Stated problem:
Copy out the lines word for word, beginning with the line containing "Given: Select the Hand tool" and continuing through the line containing "click(326, 438)".

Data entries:
· · · · · · ·
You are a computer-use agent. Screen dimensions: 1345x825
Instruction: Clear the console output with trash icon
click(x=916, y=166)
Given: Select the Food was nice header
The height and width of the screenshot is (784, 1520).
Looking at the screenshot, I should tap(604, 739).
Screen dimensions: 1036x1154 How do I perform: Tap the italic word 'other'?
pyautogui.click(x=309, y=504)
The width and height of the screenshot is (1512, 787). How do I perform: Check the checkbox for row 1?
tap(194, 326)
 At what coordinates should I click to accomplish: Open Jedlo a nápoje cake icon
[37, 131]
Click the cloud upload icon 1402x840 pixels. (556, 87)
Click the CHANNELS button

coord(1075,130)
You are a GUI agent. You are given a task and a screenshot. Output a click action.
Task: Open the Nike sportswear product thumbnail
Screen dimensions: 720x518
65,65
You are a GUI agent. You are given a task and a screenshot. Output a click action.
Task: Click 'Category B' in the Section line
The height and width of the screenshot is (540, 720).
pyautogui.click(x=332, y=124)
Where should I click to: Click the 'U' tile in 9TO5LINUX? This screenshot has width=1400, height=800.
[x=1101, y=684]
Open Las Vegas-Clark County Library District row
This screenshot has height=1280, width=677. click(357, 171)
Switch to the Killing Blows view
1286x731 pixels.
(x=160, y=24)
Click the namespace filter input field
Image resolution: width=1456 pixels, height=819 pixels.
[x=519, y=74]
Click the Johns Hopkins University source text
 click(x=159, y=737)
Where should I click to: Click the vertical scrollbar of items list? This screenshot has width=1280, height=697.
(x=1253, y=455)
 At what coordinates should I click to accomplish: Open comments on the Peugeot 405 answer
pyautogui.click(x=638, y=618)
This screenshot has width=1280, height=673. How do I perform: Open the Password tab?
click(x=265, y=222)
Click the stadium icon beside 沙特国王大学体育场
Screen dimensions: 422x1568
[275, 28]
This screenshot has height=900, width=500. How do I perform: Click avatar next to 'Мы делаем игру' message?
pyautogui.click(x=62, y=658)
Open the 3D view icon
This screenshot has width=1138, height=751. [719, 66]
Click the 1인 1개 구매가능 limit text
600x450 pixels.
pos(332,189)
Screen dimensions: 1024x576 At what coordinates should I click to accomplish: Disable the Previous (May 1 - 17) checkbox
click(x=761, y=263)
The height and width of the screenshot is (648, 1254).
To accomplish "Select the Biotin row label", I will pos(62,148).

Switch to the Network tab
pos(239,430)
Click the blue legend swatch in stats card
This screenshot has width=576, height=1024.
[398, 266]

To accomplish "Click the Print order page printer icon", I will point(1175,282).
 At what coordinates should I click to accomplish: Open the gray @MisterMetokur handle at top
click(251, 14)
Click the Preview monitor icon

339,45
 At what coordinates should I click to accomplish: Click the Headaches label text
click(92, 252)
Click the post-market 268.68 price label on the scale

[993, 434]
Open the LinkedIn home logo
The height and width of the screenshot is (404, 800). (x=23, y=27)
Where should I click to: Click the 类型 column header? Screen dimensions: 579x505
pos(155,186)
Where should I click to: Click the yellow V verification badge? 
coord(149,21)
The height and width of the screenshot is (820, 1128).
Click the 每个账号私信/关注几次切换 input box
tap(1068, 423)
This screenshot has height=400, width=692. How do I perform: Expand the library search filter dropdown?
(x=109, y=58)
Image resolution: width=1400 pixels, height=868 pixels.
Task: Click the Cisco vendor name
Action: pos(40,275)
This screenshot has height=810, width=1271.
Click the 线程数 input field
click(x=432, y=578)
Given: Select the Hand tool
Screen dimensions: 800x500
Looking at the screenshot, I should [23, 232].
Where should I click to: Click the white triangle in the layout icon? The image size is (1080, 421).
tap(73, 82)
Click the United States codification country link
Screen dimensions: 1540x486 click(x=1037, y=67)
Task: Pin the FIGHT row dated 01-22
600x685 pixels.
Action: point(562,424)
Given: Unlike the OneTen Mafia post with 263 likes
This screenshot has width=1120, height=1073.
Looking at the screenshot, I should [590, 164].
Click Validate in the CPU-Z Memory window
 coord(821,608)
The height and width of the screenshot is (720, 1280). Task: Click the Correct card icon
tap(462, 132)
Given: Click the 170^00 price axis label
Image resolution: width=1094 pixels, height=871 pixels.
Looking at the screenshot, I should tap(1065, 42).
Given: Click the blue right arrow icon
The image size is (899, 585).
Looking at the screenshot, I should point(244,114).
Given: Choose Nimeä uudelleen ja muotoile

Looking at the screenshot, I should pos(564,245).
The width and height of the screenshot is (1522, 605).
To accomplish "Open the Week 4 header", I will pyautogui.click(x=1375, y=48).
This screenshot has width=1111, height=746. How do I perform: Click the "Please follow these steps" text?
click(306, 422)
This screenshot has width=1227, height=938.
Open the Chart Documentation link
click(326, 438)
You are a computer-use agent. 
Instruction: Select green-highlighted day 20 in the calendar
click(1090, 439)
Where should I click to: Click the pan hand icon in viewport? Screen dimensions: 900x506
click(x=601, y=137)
· · · · · · ·
Output for this exercise:
Given: Select the Hand tool
Screen dimensions: 800x500
Looking at the screenshot, I should [23, 232].
Where should I click to: Click the white triangle in the layout icon? The image size is (1080, 421).
tap(73, 82)
Click the United States codification country link
Screen dimensions: 1540x486 click(x=1037, y=67)
Task: Pin the FIGHT row dated 01-22
600x685 pixels.
Action: point(562,424)
Given: Unlike the OneTen Mafia post with 263 likes
This screenshot has width=1120, height=1073.
Looking at the screenshot, I should [590, 164].
Click Validate in the CPU-Z Memory window
 coord(821,608)
The height and width of the screenshot is (720, 1280). Task: Click the Correct card icon
tap(462, 132)
Given: Click the 170^00 price axis label
Image resolution: width=1094 pixels, height=871 pixels.
Looking at the screenshot, I should tap(1065, 42).
Given: Click the blue right arrow icon
The image size is (899, 585).
Looking at the screenshot, I should point(244,114).
Given: Choose Nimeä uudelleen ja muotoile

Looking at the screenshot, I should pos(564,245).
The width and height of the screenshot is (1522, 605).
To accomplish "Open the Week 4 header", I will pyautogui.click(x=1375, y=48).
This screenshot has width=1111, height=746. How do I perform: Click the "Please follow these steps" text?
click(306, 422)
This screenshot has width=1227, height=938.
Open the Chart Documentation link
click(326, 438)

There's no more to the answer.